TASKS TO COMPLETE:
**a.** Can you copy the passage about Iran's morality police word for word, starting at "Koochi questioned if" and ending at "in a statement."?
**b.** Would you carry on the passage about Iran's morality police, picking up right after its final sentence?

PASSAGE TO READ:

Her death comes amid growing controversy both inside and outside Iran over the conduct of the morality police, known formally as the Gasht-e Ershad, or “Guidance Patrol.”
Jalal Rashidi Koochi, a member of parliament, told the ISNA news agency that “Gasht-e Ershad is wrong because it has had no result except loss and damage for the country,” adding that “the main problem is that some people resist accepting the truth.”
Koochi questioned if the current policy of enforcing those breaking dress regulations was effective.
“Do the people who are taken to these explanatory classes by the Guidance Patrol become conscious and repent when they come out?” Koochi said, ISNA reported.
The UN decried Mahsa Amini’s death in custody after she was arrested by Iran’s “morality police” and the violent crackdown on protests over her death, demanding an independent investigation.
“Acting UN High Commissioner for Human Rights Nada Al-Nashif today expressed alarm at the death in custody of Mahsa Amini… and the violent response by security forces to ensuing protests,” the rights office said in a statement.
“Mahsa Amini’s tragic death and allegations of torture and ill-treatment must be promptly, impartially and effectively investigated by an independent competent authority, that ensures, in particular, that her family has access to justice and truth,” Al-Nashif said in the statement.

EXERCISE DATA:
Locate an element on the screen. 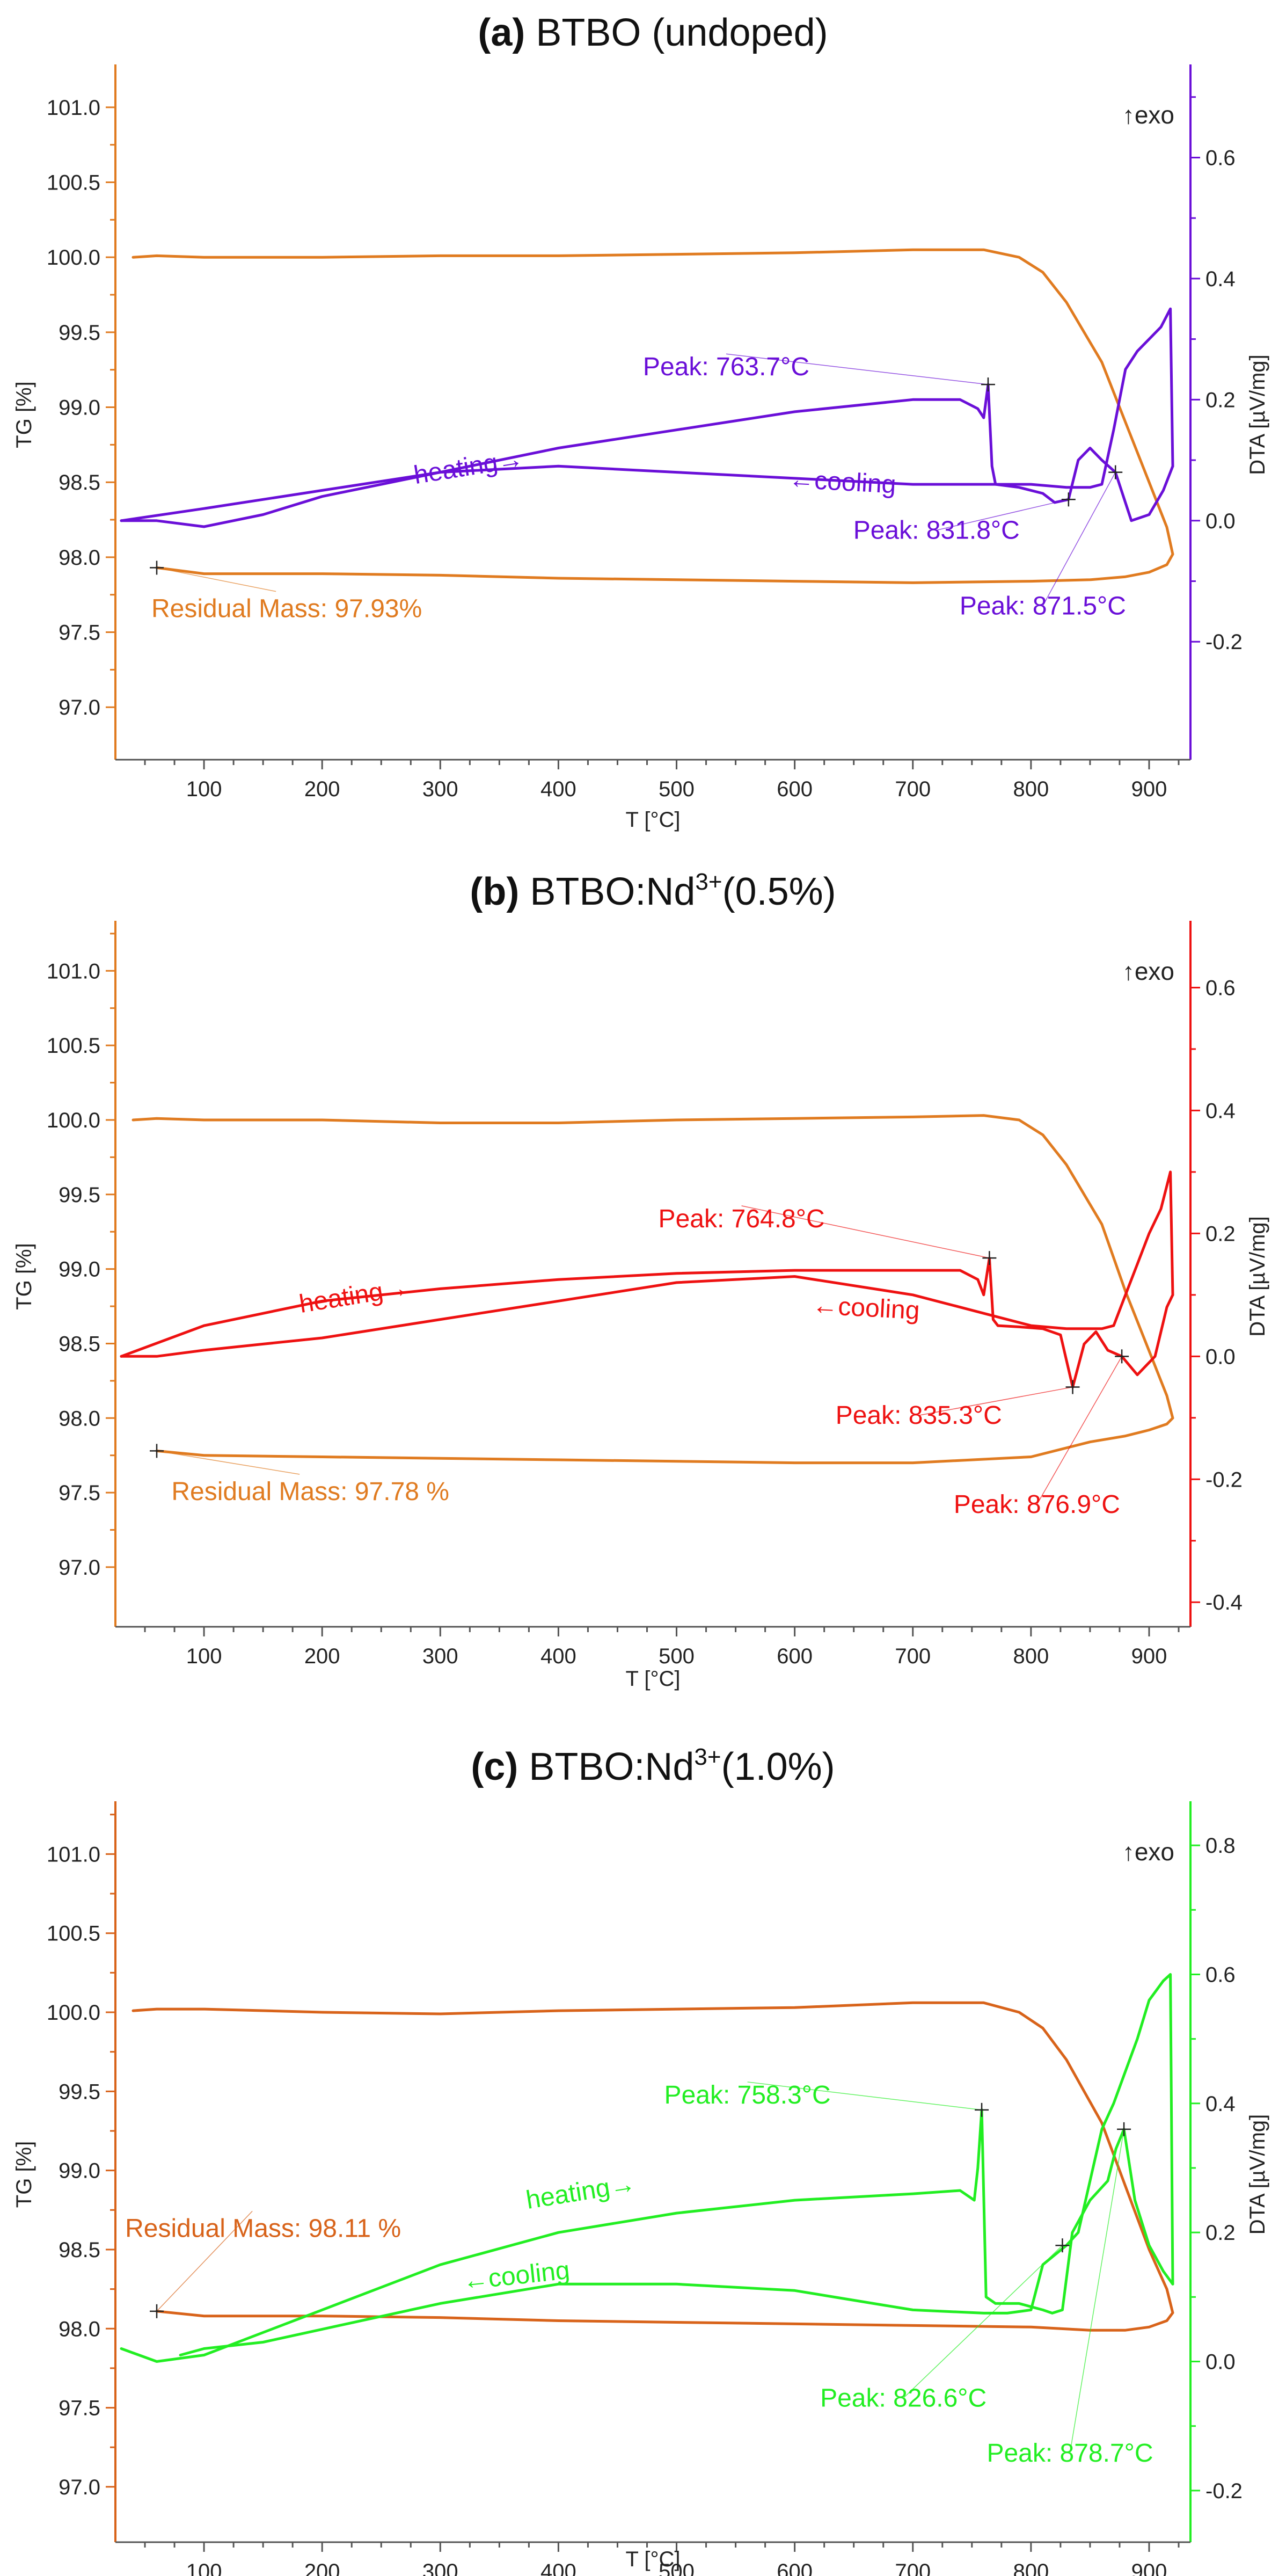 Image resolution: width=1286 pixels, height=2576 pixels. dta-cooling-curve is located at coordinates (676, 2164).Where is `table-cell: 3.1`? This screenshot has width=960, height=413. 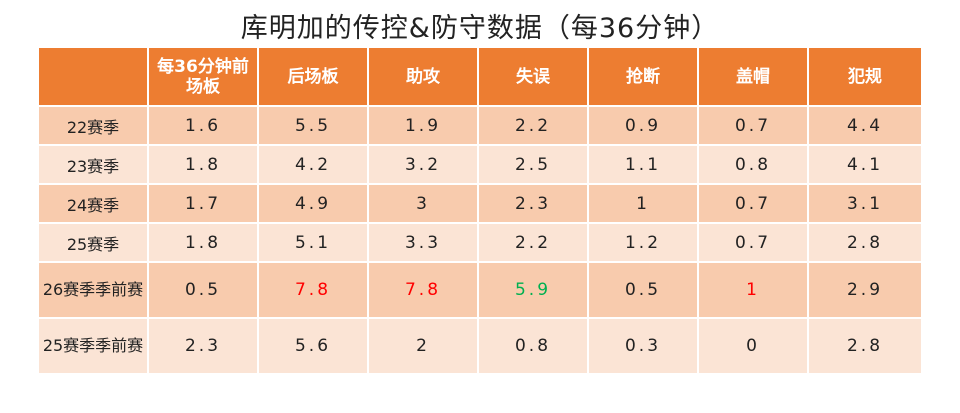
table-cell: 3.1 is located at coordinates (865, 202).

WRITTEN ANSWERS:
**a.**
Koochi questioned if the current policy of enforcing those breaking dress regulations was effective.
“Do the people who are taken to these explanatory classes by the Guidance Patrol become conscious and repent when they come out?” Koochi said, ISNA reported.
The UN decried Mahsa Amini’s death in custody after she was arrested by Iran’s “morality police” and the violent crackdown on protests over her death, demanding an independent investigation.
“Acting UN High Commissioner for Human Rights Nada Al-Nashif today expressed alarm at the death in custody of Mahsa Amini… and the violent response by security forces to ensuing protests,” the rights office said in a statement.

**b.**
There are reports that the 22-year-old was “beaten on the head with a baton, and her head was banged against the vehicle by the so-called morality police,” the UN statement said.
On Sunday, police made arrests and fired tear gas in the dead woman’s home province of Kurdistan, where some 500 people had protested, some smashing car windows and torching rubbish bins, reports said.
On Monday, demonstrations were held in Tehran, including in several universities, and the second city Mashhad, according to the Fars and Tasnim news agencies.
Protesters in Tehran were dispersed by “police using batons and tear gas,” according to Fars news agency.
“Several hundred people chanted slogans against the authorities, some of them took off their hijab (headscarves),” Fars added.
Tehran Governor Mohsen Mansouri on Tuesday said the protests in the capital were “fully organized with the agenda to create unrest,” in a post on Twitter.
“Burning the flag, pouring fuel on the roads, throwing stones, attacking the police, setting fire to motorcycles and garbage cans, destroying public property… is not the work of ordinary people,” he said.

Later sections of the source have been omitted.